**REQUIREMENT**
What is the number of lines in the data holding the word "agent"? Give that number by itself.
───
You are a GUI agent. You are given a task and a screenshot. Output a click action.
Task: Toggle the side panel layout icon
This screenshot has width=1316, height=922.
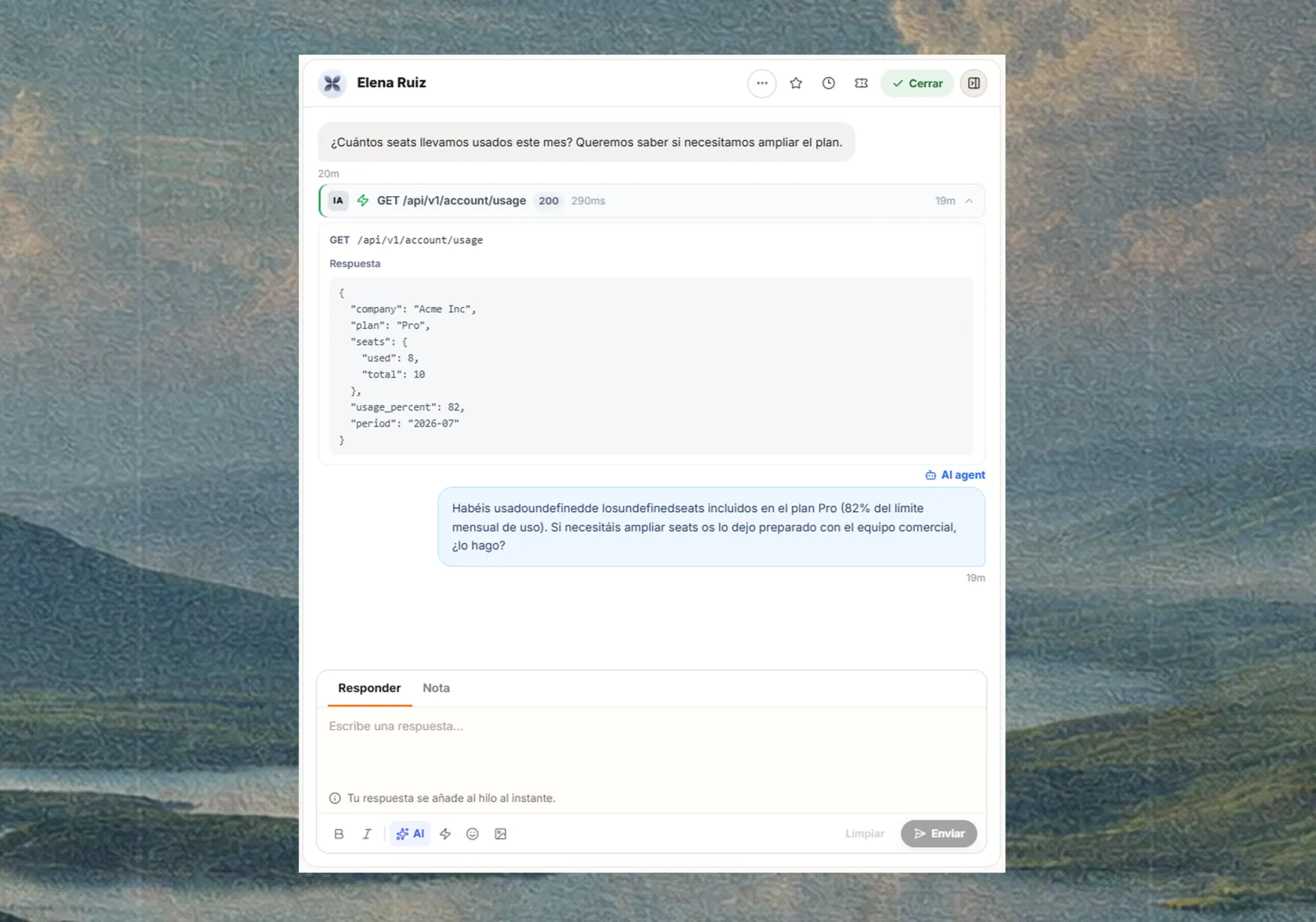point(973,83)
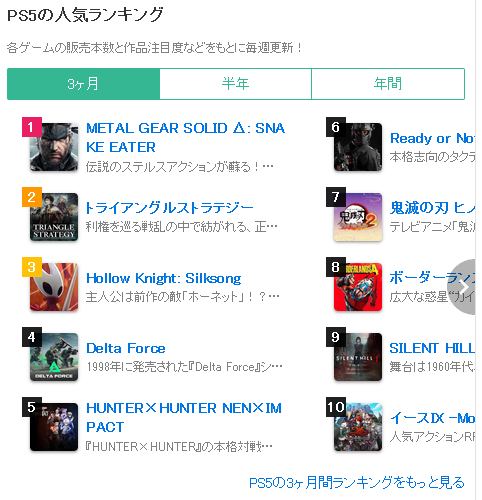Select the 3ヶ月 ranking tab
The image size is (482, 500).
83,84
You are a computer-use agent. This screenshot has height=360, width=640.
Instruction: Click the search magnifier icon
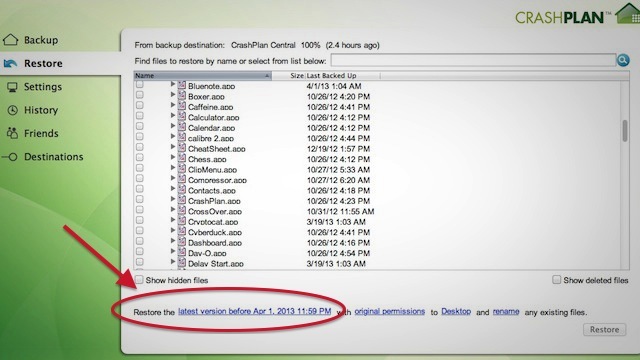coord(623,60)
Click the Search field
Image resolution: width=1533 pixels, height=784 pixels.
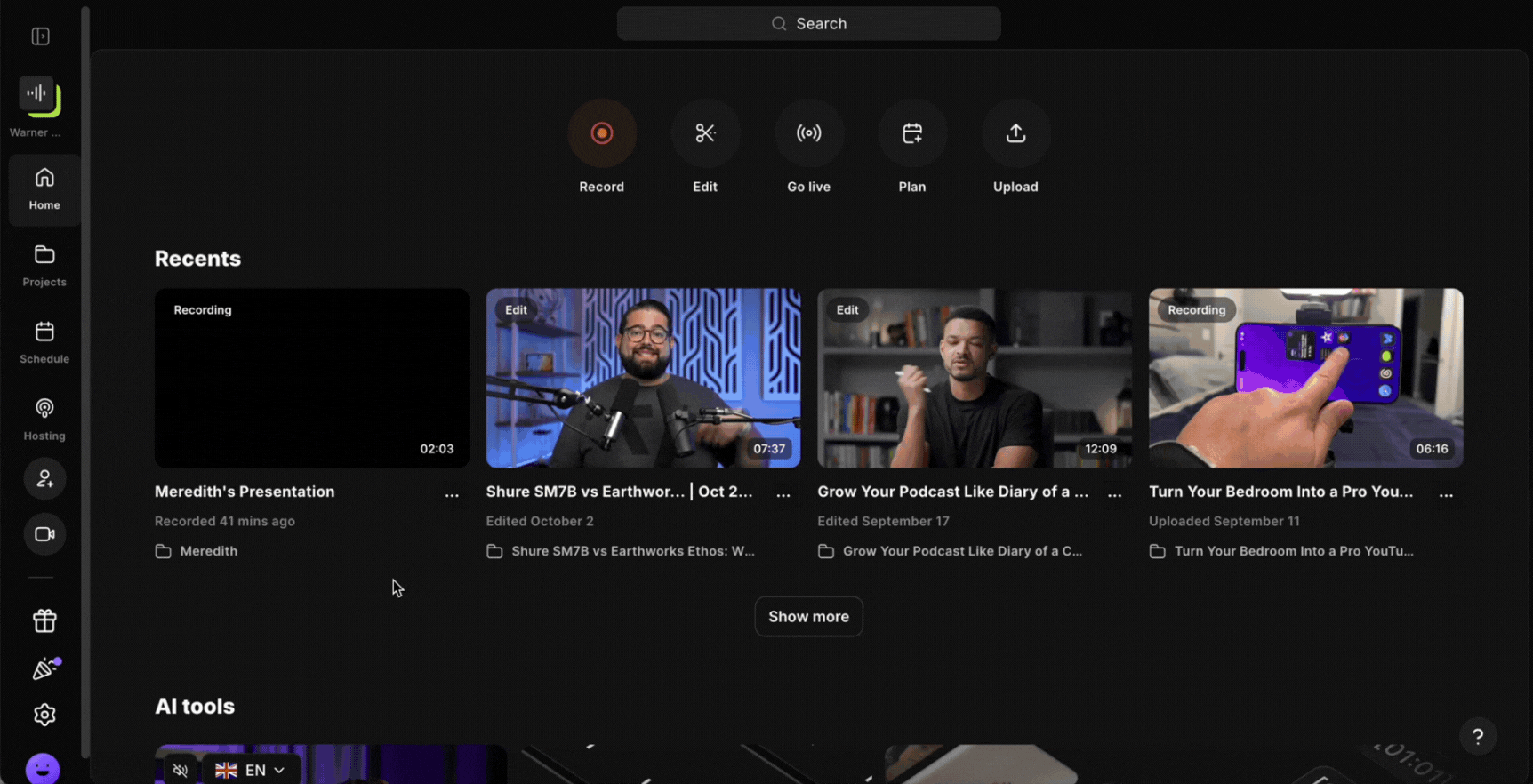pyautogui.click(x=808, y=24)
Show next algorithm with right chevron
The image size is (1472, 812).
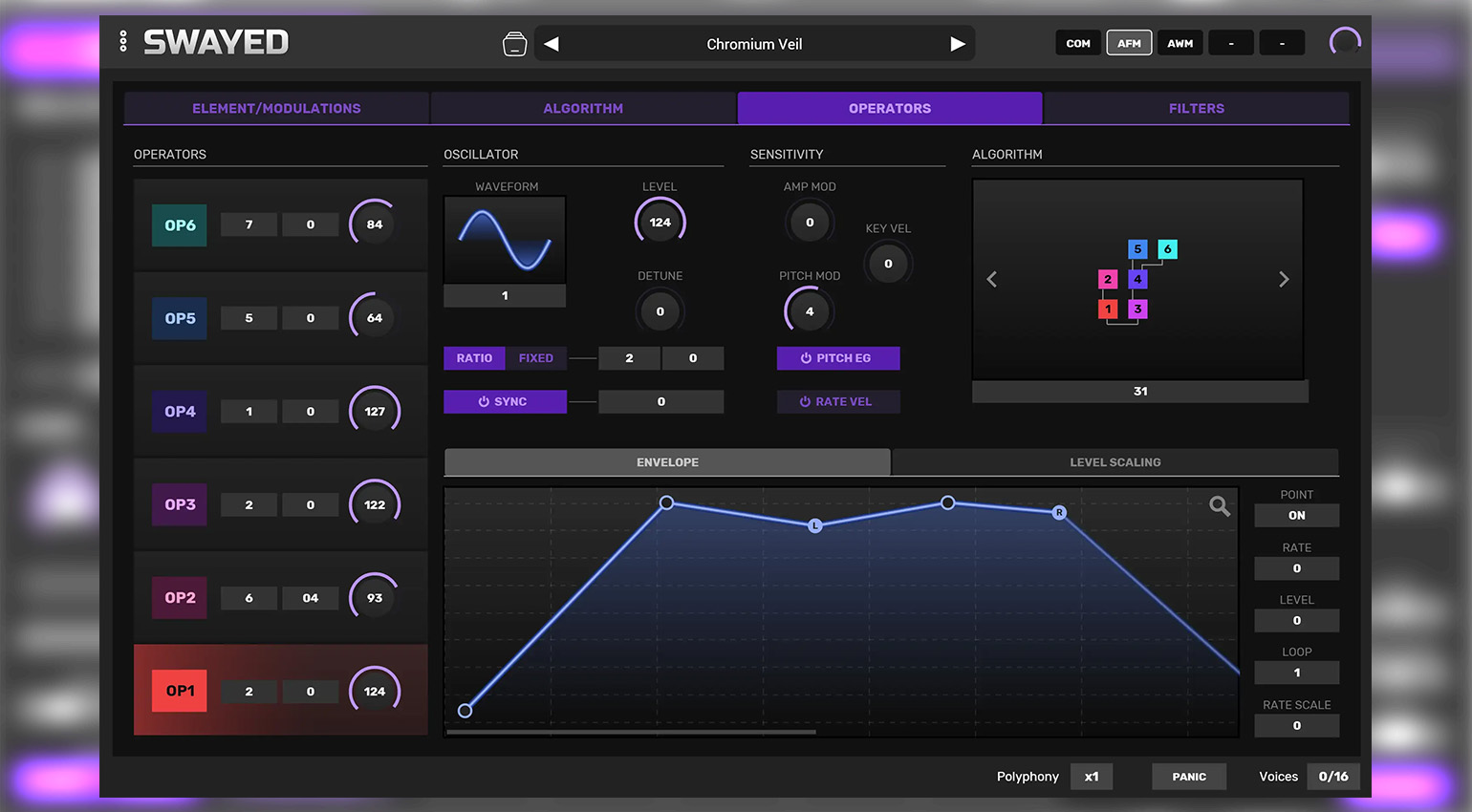click(x=1284, y=279)
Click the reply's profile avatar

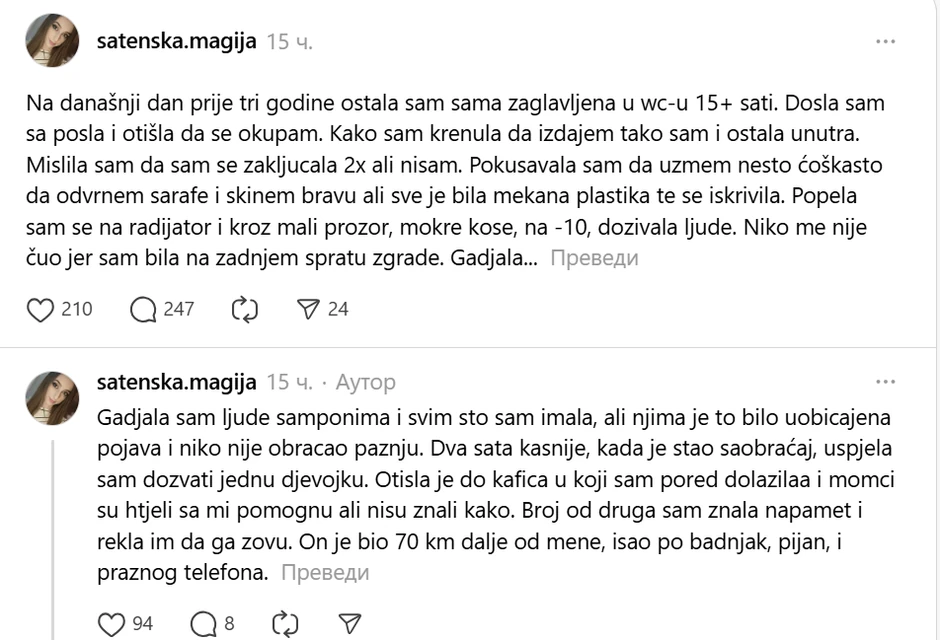point(52,397)
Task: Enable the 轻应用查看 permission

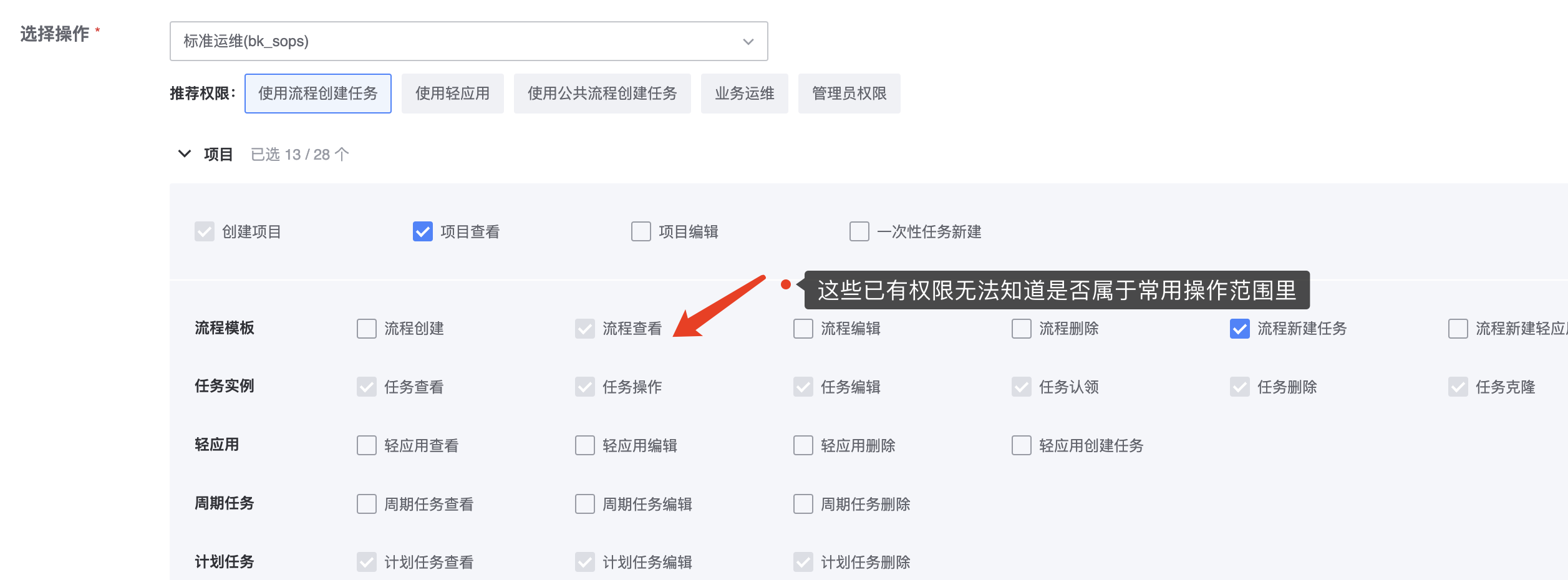Action: point(366,445)
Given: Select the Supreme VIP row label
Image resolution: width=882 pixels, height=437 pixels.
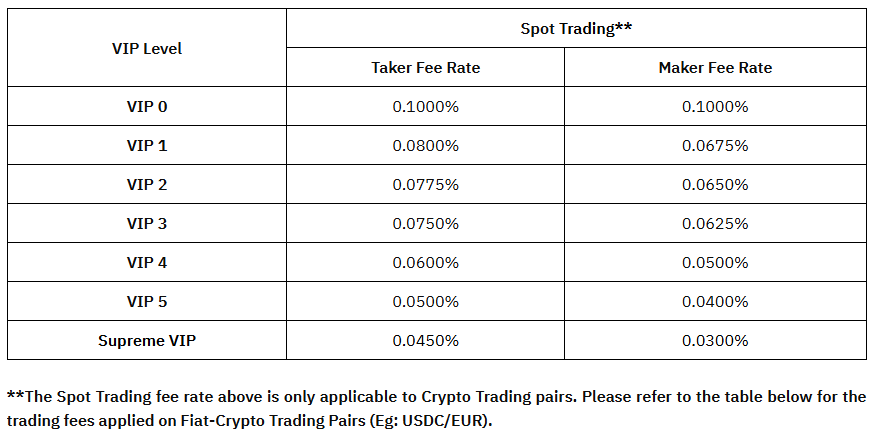Looking at the screenshot, I should tap(147, 341).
───
**THE ANSWER**
2